• Work instructions
Read the data below. Every line holding the string "sherrin" must be copied.

[Collected data]
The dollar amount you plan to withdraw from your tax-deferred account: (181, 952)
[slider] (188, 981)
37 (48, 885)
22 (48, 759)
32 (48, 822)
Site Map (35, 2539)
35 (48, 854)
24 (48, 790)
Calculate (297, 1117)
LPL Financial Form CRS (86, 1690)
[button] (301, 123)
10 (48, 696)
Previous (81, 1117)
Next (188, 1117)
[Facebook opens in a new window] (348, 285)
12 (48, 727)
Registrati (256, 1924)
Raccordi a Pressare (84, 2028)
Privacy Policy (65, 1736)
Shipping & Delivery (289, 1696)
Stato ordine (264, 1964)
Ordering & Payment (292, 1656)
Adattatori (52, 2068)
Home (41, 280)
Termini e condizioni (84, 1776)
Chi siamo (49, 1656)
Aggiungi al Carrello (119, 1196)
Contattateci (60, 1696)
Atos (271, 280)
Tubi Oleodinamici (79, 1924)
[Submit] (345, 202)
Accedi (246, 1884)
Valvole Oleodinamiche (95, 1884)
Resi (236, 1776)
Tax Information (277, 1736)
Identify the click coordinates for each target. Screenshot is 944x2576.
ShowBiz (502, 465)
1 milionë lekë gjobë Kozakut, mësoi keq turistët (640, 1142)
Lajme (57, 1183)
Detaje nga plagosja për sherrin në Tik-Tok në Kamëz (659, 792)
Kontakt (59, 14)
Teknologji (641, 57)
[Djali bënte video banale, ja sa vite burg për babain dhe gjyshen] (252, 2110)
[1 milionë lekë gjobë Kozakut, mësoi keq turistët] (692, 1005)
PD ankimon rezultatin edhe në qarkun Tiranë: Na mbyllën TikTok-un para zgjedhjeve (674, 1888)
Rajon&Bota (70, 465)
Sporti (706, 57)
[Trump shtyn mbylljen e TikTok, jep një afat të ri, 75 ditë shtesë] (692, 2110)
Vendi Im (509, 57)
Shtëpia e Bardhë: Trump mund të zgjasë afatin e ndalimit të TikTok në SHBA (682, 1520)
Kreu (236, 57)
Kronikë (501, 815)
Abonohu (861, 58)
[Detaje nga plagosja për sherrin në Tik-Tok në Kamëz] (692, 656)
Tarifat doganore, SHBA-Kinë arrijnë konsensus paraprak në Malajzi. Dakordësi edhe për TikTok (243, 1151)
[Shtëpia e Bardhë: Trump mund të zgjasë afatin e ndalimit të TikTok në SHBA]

• Solution below
Detaje nga plagosja për sherrin në Tik-Tok në Kamëz (659, 792)
[Detaje nga plagosja për sherrin në Tik-Tok në Kamëz] (692, 656)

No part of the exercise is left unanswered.